The privately owned daily newspaper Al-Dostour is being investigated on charges of insulting President Mohamed Morsy, state-run MENA reported on Saturday.
Al-Dostour's website reported that early morning Saturday, security forces came to the paper's offices to confiscate some of its issues.
MENA reported that investigations into the newspaper had been opened after people accused the newspaper of "fueling sedition," and "harming the president through phrases and wording punishable by law."
Gamal Fahmy, a member of the journalists' syndicate, told Al-Dostour that the investigation was part of a Muslim Brotherhood scheme to limit press freedoms
Other press freedom advocates also condemned the raid, saying the Brotherhood was moving to silence its critics.

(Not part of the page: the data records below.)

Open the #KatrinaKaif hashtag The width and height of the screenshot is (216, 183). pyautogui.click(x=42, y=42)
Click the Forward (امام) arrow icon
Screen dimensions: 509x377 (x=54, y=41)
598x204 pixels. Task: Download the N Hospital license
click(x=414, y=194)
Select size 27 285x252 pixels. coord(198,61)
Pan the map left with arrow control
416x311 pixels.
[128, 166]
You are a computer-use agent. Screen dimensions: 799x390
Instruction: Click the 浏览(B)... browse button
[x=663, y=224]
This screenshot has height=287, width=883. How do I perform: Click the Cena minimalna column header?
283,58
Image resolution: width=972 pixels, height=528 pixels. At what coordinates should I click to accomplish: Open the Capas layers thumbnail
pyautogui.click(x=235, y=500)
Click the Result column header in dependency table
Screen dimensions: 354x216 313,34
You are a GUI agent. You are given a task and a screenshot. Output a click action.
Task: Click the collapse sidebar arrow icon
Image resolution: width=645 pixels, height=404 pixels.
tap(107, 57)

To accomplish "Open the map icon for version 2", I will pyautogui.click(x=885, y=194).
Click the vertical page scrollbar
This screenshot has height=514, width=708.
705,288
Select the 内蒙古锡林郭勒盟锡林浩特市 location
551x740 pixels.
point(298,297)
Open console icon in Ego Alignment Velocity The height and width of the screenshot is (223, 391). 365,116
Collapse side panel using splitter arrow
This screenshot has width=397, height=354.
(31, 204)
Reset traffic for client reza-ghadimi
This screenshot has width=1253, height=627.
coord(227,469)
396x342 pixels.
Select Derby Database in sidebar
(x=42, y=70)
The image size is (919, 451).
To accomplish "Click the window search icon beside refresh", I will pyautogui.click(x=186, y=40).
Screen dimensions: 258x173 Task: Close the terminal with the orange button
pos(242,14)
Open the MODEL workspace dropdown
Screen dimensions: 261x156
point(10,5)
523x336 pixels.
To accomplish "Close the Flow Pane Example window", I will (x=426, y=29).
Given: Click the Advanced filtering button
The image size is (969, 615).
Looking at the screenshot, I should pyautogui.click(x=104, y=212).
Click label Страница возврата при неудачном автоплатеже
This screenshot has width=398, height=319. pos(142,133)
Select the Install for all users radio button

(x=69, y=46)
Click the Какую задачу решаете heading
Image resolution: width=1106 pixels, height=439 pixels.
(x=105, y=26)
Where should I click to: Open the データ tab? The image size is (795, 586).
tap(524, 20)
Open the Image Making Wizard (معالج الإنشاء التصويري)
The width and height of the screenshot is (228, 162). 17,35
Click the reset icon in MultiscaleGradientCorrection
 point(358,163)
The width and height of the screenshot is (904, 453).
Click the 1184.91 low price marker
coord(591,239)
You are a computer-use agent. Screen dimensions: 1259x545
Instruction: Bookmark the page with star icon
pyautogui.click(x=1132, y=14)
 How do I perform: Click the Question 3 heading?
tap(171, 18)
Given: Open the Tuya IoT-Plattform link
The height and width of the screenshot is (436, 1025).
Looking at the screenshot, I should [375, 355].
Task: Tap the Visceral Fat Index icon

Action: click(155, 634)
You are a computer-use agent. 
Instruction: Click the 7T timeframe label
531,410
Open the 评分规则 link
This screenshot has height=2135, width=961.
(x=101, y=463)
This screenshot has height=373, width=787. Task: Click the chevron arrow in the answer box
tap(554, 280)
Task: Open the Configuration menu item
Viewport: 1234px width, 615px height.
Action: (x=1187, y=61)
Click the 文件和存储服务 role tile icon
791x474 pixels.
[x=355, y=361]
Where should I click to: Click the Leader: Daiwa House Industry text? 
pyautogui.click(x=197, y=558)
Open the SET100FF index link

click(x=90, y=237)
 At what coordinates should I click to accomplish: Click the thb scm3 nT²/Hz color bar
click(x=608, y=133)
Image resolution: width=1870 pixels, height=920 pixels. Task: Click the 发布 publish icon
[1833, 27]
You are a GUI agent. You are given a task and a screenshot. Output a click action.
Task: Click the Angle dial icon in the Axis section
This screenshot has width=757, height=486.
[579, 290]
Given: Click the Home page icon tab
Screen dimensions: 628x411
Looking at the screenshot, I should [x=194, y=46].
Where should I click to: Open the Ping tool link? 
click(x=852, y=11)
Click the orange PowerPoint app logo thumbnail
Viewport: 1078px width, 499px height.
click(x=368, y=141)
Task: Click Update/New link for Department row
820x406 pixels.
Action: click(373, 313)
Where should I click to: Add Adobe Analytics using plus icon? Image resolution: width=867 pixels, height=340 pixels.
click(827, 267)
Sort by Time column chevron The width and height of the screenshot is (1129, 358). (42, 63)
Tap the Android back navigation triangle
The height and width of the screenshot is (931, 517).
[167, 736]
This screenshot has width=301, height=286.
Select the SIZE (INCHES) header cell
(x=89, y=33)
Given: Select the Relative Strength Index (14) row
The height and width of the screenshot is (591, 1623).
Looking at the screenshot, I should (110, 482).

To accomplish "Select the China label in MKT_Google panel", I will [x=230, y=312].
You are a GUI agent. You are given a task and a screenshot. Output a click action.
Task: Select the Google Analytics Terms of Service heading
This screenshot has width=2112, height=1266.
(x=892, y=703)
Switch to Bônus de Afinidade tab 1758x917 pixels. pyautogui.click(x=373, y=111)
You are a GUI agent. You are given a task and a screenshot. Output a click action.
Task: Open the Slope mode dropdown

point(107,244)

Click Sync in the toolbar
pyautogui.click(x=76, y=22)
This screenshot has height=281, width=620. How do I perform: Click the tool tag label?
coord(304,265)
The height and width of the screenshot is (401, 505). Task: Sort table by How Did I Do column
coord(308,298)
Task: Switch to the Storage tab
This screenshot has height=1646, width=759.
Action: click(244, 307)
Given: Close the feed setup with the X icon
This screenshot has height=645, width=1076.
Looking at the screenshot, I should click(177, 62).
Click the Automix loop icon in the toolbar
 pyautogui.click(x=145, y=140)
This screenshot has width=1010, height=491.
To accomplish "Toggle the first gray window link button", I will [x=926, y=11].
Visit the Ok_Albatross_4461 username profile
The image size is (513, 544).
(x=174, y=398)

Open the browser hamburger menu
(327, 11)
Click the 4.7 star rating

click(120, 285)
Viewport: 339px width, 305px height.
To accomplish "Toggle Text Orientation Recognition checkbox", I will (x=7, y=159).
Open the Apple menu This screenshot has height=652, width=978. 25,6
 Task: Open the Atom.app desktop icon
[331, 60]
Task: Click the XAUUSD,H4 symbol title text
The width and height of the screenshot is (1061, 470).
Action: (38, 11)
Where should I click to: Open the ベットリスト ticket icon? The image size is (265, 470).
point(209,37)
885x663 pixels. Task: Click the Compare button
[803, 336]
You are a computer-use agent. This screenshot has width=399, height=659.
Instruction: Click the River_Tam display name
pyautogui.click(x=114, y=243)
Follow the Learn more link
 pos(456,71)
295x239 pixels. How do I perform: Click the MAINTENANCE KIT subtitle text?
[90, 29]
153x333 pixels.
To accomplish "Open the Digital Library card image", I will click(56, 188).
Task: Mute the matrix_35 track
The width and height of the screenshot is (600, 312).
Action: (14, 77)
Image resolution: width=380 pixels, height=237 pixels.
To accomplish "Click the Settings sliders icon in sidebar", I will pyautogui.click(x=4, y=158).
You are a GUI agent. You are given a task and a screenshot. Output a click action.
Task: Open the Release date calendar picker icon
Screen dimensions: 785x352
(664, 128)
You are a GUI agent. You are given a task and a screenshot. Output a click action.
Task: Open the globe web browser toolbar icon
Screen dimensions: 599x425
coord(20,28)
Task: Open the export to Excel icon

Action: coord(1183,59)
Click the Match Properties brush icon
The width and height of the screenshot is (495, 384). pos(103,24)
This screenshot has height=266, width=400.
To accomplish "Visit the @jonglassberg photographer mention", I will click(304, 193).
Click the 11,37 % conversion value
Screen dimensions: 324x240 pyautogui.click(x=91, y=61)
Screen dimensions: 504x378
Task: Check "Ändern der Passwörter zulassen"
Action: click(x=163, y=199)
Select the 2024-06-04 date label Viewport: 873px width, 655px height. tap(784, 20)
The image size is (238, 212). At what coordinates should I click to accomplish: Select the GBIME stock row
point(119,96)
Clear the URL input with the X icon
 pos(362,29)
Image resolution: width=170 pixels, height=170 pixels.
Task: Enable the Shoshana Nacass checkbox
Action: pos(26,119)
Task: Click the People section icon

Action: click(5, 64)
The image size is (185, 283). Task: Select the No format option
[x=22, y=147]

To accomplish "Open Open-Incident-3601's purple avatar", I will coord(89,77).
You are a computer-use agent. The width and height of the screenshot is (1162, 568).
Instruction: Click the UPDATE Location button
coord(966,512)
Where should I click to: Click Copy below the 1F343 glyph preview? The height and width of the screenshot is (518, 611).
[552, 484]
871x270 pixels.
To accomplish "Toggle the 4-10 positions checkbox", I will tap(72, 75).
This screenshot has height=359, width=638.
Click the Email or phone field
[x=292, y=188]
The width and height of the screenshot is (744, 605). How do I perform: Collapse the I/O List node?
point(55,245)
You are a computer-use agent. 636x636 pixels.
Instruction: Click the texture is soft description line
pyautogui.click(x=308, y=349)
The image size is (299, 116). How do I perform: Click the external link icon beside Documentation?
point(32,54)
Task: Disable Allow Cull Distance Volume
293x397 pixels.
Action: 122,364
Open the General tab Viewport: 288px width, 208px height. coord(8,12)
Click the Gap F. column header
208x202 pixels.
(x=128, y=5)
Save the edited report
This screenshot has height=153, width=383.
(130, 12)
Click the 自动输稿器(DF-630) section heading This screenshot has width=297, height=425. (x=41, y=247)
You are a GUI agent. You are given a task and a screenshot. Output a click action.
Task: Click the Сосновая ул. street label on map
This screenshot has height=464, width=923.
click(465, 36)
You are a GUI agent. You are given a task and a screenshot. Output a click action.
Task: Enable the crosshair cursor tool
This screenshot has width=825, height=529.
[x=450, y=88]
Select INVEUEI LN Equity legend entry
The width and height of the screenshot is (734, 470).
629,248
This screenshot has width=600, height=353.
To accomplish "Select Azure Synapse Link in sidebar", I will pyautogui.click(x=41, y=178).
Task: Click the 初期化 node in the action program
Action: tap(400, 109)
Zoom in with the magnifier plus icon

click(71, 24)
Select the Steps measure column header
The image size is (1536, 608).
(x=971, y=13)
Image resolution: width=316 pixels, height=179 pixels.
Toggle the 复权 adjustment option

"What happened this morning is a new attempt to impose hegemony, domination and exclusion on those in conflict with the group," said Saeed Ziauddin Garhi, legal advisor for the Justice Center for Freedoms.
Earlier this week, Al-Faraeen Satellite TV channel, owned by the famous TV personality and former parliamentary candidate Tawfiq Okasha, was shut down, due to charges that the TV host incited viewers to attempt to assasinate Morsy.
Al-Dostour was also controversial under former President Hosni Mubarak; in 2010 the mogul publisher sacked Editor in Chief Ibrahim Eissa, an outspoken government dissident. Many claimed that the publisher had fired Eissa under direct pressure from the regime.